How Obama’s New Tax Plan Discriminates Against Stay-at-Home Parents
Robert Rector / Rachel Sheffield /
President Obama’s new tax plan, which he discussed in part in the State of the Union, lays out new proposals that he claims would help low- and middle-income families. These included a new tax credit program for dual-earner families and an expansion of the Earned Income Tax Credit (EITC) program for single, childless adults. He also proposed a substantial increase to the child care tax credit.
Unfortunately, Obama’s proposed policies do not deal with fraud, which is rampant in refundable EITC. Nor do his proposals address the problem of refundable tax credits (which are really cash welfare) to able-bodied individuals who perform little work. The president’s refundable tax credit for two-earner families and his proposed expansion of the EITC to workers without children and to absent fathers would make both problems worse.
The Obama policies would also increase anti-marriage incentives in the welfare system. While the two-earner credit would reduce marriage penalties in some cases, the expanded EITC for non-parents and for absent fathers is larger than the two-earner credit and is blatantly anti-marriage. Absent fathers and other males would receive this new EITC credit only as long as they were not married. When they marry, the new credit would be removed. Overall the Obama policies increase rather than decrease penalties against marriage in welfare. Policy should seek to reduce marriage penalties, rather than take another strike against it.
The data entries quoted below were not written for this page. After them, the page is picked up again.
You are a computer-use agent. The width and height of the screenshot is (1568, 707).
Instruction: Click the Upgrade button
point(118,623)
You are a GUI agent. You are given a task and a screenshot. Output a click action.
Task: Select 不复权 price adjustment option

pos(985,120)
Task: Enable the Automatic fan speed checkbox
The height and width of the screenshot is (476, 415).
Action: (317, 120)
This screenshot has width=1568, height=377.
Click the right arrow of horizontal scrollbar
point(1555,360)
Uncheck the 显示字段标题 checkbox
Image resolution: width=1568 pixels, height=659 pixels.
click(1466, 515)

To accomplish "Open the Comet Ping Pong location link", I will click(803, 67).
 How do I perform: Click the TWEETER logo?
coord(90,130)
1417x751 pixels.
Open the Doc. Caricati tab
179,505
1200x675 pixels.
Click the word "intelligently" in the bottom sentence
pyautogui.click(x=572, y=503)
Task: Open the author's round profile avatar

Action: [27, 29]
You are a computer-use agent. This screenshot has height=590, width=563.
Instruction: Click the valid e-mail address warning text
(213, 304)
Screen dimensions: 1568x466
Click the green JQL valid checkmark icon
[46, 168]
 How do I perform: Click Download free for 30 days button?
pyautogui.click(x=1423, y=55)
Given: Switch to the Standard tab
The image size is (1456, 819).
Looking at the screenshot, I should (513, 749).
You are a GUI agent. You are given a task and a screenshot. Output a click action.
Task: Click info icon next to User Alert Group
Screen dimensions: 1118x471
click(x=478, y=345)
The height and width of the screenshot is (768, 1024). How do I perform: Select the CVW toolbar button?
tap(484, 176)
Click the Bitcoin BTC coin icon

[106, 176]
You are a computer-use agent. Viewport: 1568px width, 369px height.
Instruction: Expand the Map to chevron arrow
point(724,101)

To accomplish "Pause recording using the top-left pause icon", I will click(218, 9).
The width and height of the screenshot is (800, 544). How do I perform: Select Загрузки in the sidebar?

Obama also proposed to expand the Child and Dependent Care Tax Credit, tripling the maximum benefit amount. Since the proposed child care credit appears to be non-refundable, it would primarily benefit families with incomes between $40,000 and $100,000 who use paid daycare. As such, the policy discriminates against married-couple families who make a financial sacrifice so that one parent can care for infant and pre-school children in the home. Tax policy should not unfairly discriminate between families using daycare and families making a financial sacrifice to provide parental care to their children.